Tra i ‘free vax’ c’è chi mette la questione dei vaccini sul piano di interessi economici tra multinazionali farmaceutiche e partiti politici. Il giornalista Gianluigi Paragone, conduttore del programma televisivo La Gabbia, ha esortato i politici alla massima trasparenza: “Vanno date tutte le informazioni ai cittadini, che vogliono sapere se e quanti soldi ricevono i partiti o le loro fondazioni dalle grandi industrie farmaceutiche”.

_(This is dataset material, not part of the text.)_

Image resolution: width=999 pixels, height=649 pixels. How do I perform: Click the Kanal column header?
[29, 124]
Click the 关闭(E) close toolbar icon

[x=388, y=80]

C’è correlazione tra vaccini e autismo?

Alla base della delicata questione sui vaccini c’è la paura che questi causino danni irreversibili. In particolare da anni si discute della possibile correlazione tra vaccini MPR (contro morbillo, parotite e rosolia) e autismo.

Questo nesso causale è stato il risultato di uno studio condotto nel 1998 dal medico britannico Andrew Wakefield. La sua tesi venne però screditata e dichiarata falsa dalla comunità scientifica e ciò gli costò la radiazione dall’Ordine dei medici.

Questo fatto è stato ripreso dall’ISS (Istituto Superiore di Sanità) nel Fact Checking sui vaccini, pubblicato lo scorso 14 luglio:

Dai numerosi studi effettuati non emerge alcuna correlazione tra il vaccino MPR e l’autismo. Lo studio erroneamente citato a sostegno di questo presunto legame, pubblicato su Lancet, è stato infatti ritirato dalla rivista perché dimostrato fraudolento e l’autore è stato, inoltre, radiato dall’albo dei medici del Regno Unito”. 

Un’ulteriore smentita sull’associazione vaccino-ASD è arrivata infine dalla Corte di Cassazione che, con ordinanza del 25 luglio 2017, ha avallato la tesi scientifica globalmente condivisa e ha rigettato la richiesta di indennizzo avanzata da un padre che lamentava che il figlio avesse sviluppato la patologia a seguito di vaccinazione antipolio.

D’altra parte, però, un nuovo studio del dottor Steve Walker ha riconfermato i risultati raggiunti inizialmente dal dr. Wakefield e una recentissima sentenza della Corte d’Appello di Milano ha condannato il Ministero della Salute a risarcire per danno da vaccini una donna che, nel lontano 1975, a soli sei mesi, venne vaccinata e che solo nel 2009 le venne diagnosticato che l’encefalopatia di cui soffriva da sempre era dovuta al vaccino quadrivalente somministratole da neonata. Tale nesso di causalità è stato riconfermato dal Ctu, il quale ha dichiarato che la profilassi vaccinale “resta l’ipotesi altamente più probabile” della malattia.